Below we have a nice pastoral scene, with cows grazing on a hillside meadow. I like this photograph not simply for its rustic peacefulness, but it shows rural southeastern Ohio off very nicely.
Here we see another one of those scary bridges that I talked about in my previous blog entry. I am not sure how much I would trust this bridge to hold my weight!
This shot is a rather mundane shot, but I took it more for didactic purposes than for anything else. This is a very representative ridgeline road. When a ridge is not too narrow or wooded, it often ends up looking like this, with houses or mobile homes hugging the road that goes alongside the ridge, possibly with pastureland below them. This particular ridge is a relatively broad and shallow one; often they are higher and steeper. The picture also illustrates another facet of rural life—the tendency that so many families have to simply accumulate car after car, for some reason never getting rid of their older ones.
Sadly, I did not note where this picture was taken, but analysis of the direction signs makes me think that this is the tiny hamlet of Malaga, Ohio, so small that Wikipedia did not even have a population for it. But it has this nice old building among its sights.
Note the sign in front of the building—there were a fair number of these signs dotting the region, indicating the fracking boom currently going on in Ohio.
This large residence, I believe, may belong to an Amish family. I have seen Amish families in similar houses, plus the farm implement and the long clothesline also suggest that possibility. I also did not see any electric wires.
In the very late afternoon, I found this sweet ruined old farmhouse.

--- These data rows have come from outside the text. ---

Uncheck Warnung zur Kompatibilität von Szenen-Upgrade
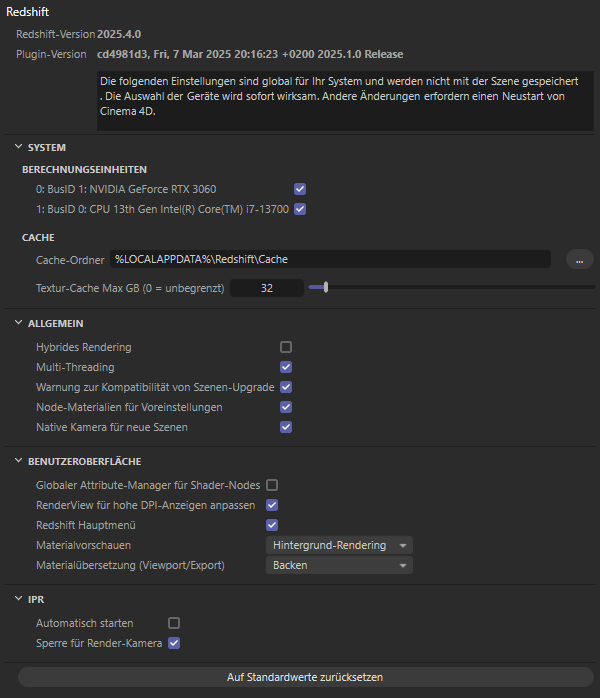The height and width of the screenshot is (698, 600). point(286,387)
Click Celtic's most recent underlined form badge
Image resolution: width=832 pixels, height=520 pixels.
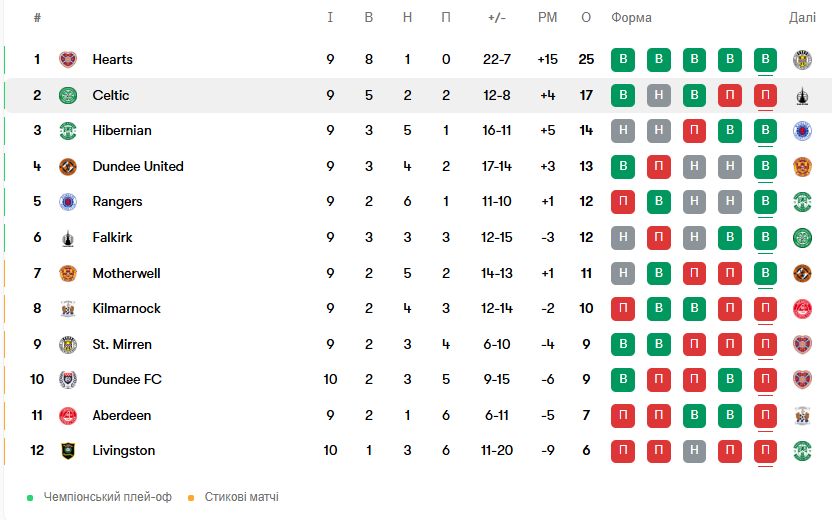[x=765, y=96]
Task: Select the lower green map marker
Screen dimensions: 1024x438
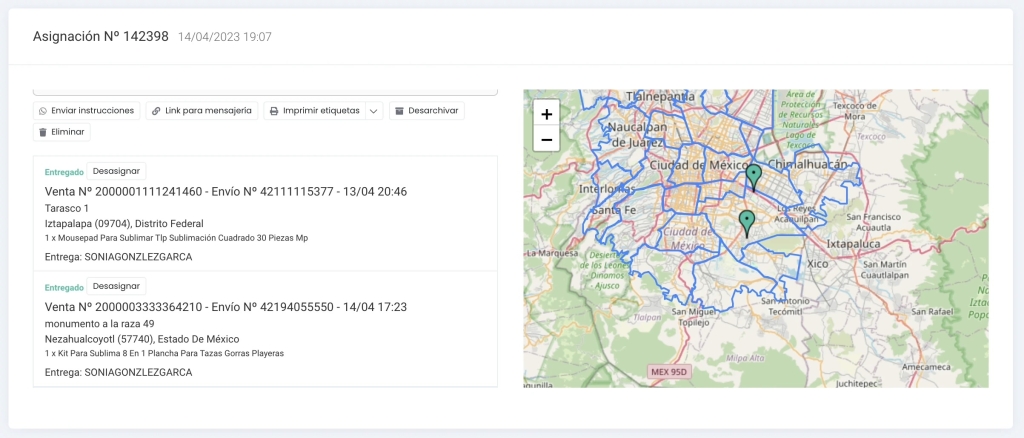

The afternoon sun and the long shadows cast by the house combined to produce this photograph, one of my “favorites.”
This photograph may look a tad familiar to readers of my blog…You can’t really tell in the image that appears in my blog header (a cropped version of this photo), but in the distant background of this photograph is a herd of cows.
This somewhat zoomed-in and slightly differently angled shot reveals them a bit more clearly in the distance.
Driving down the road and approaching the cows, one runs across this ruined building.
And right on the other side of the building, we see the cows from a different angle. Despite the large cloud shadow, I like this picture quite a bit. The sunshine illuminating the background is a nice contrast and highlights some of the very distant details. Then there are all those cows staring right at me—the first time I saw this photograph after I took it I realized that all it was missing was a Gary Larson “Far Side” caption. Those cows are definitely thinking something!